You are given a string s and need to find the length of the longest substring that lies between two equal characters, where the substring does not include those two equal characters themselves.

For example, if you have the string "abca", the character 'a' appears at positions 0 and 3. The substring between these two 'a' characters is "bc", which has length 2.

The task requires you to:

• Find any two positions in the string where the same character appears
• Calculate the length of the substring between these two occurrences (excluding the characters themselves)
• Return the maximum such length among all possible pairs of equal characters
• If no character appears more than once in the string, return -1

The solution uses a dictionary to track the first occurrence of each character.

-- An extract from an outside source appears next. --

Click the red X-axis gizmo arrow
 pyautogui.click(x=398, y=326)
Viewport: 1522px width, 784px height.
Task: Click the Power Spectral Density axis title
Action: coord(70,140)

When the same character is encountered again, it calculates the distance between the current position and the first occurrence (minus 1 to exclude the characters themselves), keeping track of the maximum distance found.

For instance:

• Input: "aa" → Output: 0 (nothing between the two 'a's)
• Input: "abca" → Output: 2 (substring "bc" between the two 'a's)
• Input: "cbzxy" → Output: -1 (no repeated characters)

Intuition

The key insight is that to find the longest substring between two equal characters, we need to maximize the distance between any two occurrences of the same character.

Think about it this way: if a character appears multiple times in the string, the longest possible substring between two instances of that character would be between its first and last occurrences. Any other pair of positions would give us a shorter or equal length substring.

This leads us to a simple strategy:

1. We only need to remember the first position where each character appears
2. When we encounter a character we've seen before, we calculate the distance from its first occurrence to the current position
3. The substring length between them is current_position - first_position - 1 (we subtract 1 to exclude both characters)

Why does this work? Because as we traverse the string from left to right:

• The first time we see a character, we store its position
• Every subsequent time we see that same character, we're automatically finding a potentially longer substring (since the current position is further from the stored first position)
• We keep updating our answer with the maximum length found so far

For example, if character 'a' appears at positions 0, 3, and 7:

• When we see it at position 3: substring length = 3 - 0 - 1 = 2
• When we see it at position 7: substring length = 7 - 0 - 1 = 6
• The second calculation automatically gives us the longer substring

This approach is efficient because we only need one pass through the string and constant time lookups in our dictionary.

Solution Approach

The solution uses a hash map (dictionary) to track the first occurrence of each character and a single pass through the string to find the maximum distance.

Implementation Steps:

1. Initialize data structures:

   • Create an empty dictionary d to store the first occurrence index of each character
   • Set ans = -1 as the default return value (for when no repeated characters exist)

2. Traverse the string with enumeration:

   for i, c in enumerate(s):

   This gives us both the index i and character c at each position.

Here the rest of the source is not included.